• [RECORDS PROVIDED]
┄┄┄┄┄┄
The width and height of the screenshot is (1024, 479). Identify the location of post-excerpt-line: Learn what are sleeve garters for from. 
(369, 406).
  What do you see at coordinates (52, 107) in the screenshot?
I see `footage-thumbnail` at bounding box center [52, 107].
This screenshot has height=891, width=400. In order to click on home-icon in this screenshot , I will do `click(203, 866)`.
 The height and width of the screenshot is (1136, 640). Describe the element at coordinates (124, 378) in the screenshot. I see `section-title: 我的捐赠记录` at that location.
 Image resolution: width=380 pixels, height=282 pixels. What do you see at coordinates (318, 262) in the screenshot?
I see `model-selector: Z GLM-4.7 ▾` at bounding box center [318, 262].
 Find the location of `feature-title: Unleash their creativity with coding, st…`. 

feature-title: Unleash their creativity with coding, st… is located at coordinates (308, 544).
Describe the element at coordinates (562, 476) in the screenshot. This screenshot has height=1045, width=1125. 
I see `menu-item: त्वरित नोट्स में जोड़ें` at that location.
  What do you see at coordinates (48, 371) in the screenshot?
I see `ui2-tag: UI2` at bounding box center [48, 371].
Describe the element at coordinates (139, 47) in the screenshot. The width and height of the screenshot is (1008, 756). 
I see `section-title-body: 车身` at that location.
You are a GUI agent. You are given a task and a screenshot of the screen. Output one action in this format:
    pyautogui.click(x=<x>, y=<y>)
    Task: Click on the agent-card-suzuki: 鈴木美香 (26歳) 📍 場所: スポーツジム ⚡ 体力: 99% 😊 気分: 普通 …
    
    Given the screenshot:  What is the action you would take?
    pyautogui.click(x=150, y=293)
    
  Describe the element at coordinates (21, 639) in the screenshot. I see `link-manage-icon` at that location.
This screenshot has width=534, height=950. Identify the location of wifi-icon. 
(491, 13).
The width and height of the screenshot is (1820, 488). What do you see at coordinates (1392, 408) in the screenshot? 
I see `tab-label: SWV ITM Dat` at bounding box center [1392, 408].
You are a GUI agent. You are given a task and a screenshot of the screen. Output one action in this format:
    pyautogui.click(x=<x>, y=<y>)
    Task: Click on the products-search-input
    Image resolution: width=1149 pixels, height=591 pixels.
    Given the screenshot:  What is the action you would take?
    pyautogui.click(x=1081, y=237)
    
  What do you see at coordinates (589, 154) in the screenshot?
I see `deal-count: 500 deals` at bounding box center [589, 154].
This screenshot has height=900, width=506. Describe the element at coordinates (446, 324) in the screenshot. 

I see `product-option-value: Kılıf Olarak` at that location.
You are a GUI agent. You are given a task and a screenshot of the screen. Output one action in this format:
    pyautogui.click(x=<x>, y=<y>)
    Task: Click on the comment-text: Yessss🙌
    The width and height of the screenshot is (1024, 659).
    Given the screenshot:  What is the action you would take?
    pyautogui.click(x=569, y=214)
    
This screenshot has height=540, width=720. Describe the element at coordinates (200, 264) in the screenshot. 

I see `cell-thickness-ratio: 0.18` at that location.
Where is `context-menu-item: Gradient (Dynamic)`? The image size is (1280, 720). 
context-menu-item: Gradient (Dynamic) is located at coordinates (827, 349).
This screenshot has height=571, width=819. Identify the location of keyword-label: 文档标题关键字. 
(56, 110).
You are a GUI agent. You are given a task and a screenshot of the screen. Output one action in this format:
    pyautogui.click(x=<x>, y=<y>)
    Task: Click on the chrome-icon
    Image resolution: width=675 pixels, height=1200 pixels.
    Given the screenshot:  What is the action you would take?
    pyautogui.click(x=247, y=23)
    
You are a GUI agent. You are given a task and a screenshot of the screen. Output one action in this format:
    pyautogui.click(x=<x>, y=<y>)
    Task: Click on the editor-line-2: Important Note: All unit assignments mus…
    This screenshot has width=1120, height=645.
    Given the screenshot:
┄┄┄┄┄┄
Rewrite every line of the records above as a numbered list, omitting blank lines.

1. The width and height of the screenshot is (1024, 479). Identify the location of post-excerpt-line: Learn what are sleeve garters for from. 
2. (369, 406).
3.   What do you see at coordinates (52, 107) in the screenshot?
4. I see `footage-thumbnail` at bounding box center [52, 107].
5. This screenshot has height=891, width=400. In order to click on home-icon in this screenshot , I will do `click(203, 866)`.
6.  The height and width of the screenshot is (1136, 640). Describe the element at coordinates (124, 378) in the screenshot. I see `section-title: 我的捐赠记录` at that location.
7.  Image resolution: width=380 pixels, height=282 pixels. What do you see at coordinates (318, 262) in the screenshot?
8. I see `model-selector: Z GLM-4.7 ▾` at bounding box center [318, 262].
9.  Find the location of `feature-title: Unleash their creativity with coding, st…`. 
10. feature-title: Unleash their creativity with coding, st… is located at coordinates (308, 544).
11. Describe the element at coordinates (562, 476) in the screenshot. This screenshot has height=1045, width=1125. 
12. I see `menu-item: त्वरित नोट्स में जोड़ें` at that location.
13.   What do you see at coordinates (48, 371) in the screenshot?
14. I see `ui2-tag: UI2` at bounding box center [48, 371].
15. Describe the element at coordinates (139, 47) in the screenshot. The width and height of the screenshot is (1008, 756). 
16. I see `section-title-body: 车身` at that location.
17. You are a GUI agent. You are given a task and a screenshot of the screen. Output one action in this format:
18.     pyautogui.click(x=<x>, y=<y>)
19.     Task: Click on the agent-card-suzuki: 鈴木美香 (26歳) 📍 場所: スポーツジム ⚡ 体力: 99% 😊 気分: 普通 …
20.     Given the screenshot:  What is the action you would take?
21.     pyautogui.click(x=150, y=293)
22.   Describe the element at coordinates (21, 639) in the screenshot. I see `link-manage-icon` at that location.
23. This screenshot has width=534, height=950. Identify the location of wifi-icon. 
24. (491, 13).
25. The width and height of the screenshot is (1820, 488). What do you see at coordinates (1392, 408) in the screenshot? 
26. I see `tab-label: SWV ITM Dat` at bounding box center [1392, 408].
27. You are a GUI agent. You are given a task and a screenshot of the screen. Output one action in this format:
28.     pyautogui.click(x=<x>, y=<y>)
29.     Task: Click on the products-search-input
30.     Image resolution: width=1149 pixels, height=591 pixels.
31.     Given the screenshot:  What is the action you would take?
32.     pyautogui.click(x=1081, y=237)
33.   What do you see at coordinates (589, 154) in the screenshot?
34. I see `deal-count: 500 deals` at bounding box center [589, 154].
35. This screenshot has height=900, width=506. Describe the element at coordinates (446, 324) in the screenshot. 
36. I see `product-option-value: Kılıf Olarak` at that location.
37. You are a GUI agent. You are given a task and a screenshot of the screen. Output one action in this format:
38.     pyautogui.click(x=<x>, y=<y>)
39.     Task: Click on the comment-text: Yessss🙌
40.     The width and height of the screenshot is (1024, 659).
41.     Given the screenshot:  What is the action you would take?
42.     pyautogui.click(x=569, y=214)
43. This screenshot has height=540, width=720. Describe the element at coordinates (200, 264) in the screenshot. 
44. I see `cell-thickness-ratio: 0.18` at that location.
45. Where is `context-menu-item: Gradient (Dynamic)`? The image size is (1280, 720). 
46. context-menu-item: Gradient (Dynamic) is located at coordinates (827, 349).
47. This screenshot has height=571, width=819. Identify the location of keyword-label: 文档标题关键字. 
48. (56, 110).
49. You are a GUI agent. You are given a task and a screenshot of the screen. Output one action in this format:
50.     pyautogui.click(x=<x>, y=<y>)
51.     Task: Click on the chrome-icon
52.     Image resolution: width=675 pixels, height=1200 pixels.
53.     Given the screenshot:  What is the action you would take?
54.     pyautogui.click(x=247, y=23)
55. You are a GUI agent. You are given a task and a screenshot of the screen. Output one action in this format:
56.     pyautogui.click(x=<x>, y=<y>)
57.     Task: Click on the editor-line-2: Important Note: All unit assignments mus…
58.     This screenshot has width=1120, height=645.
59.     Given the screenshot:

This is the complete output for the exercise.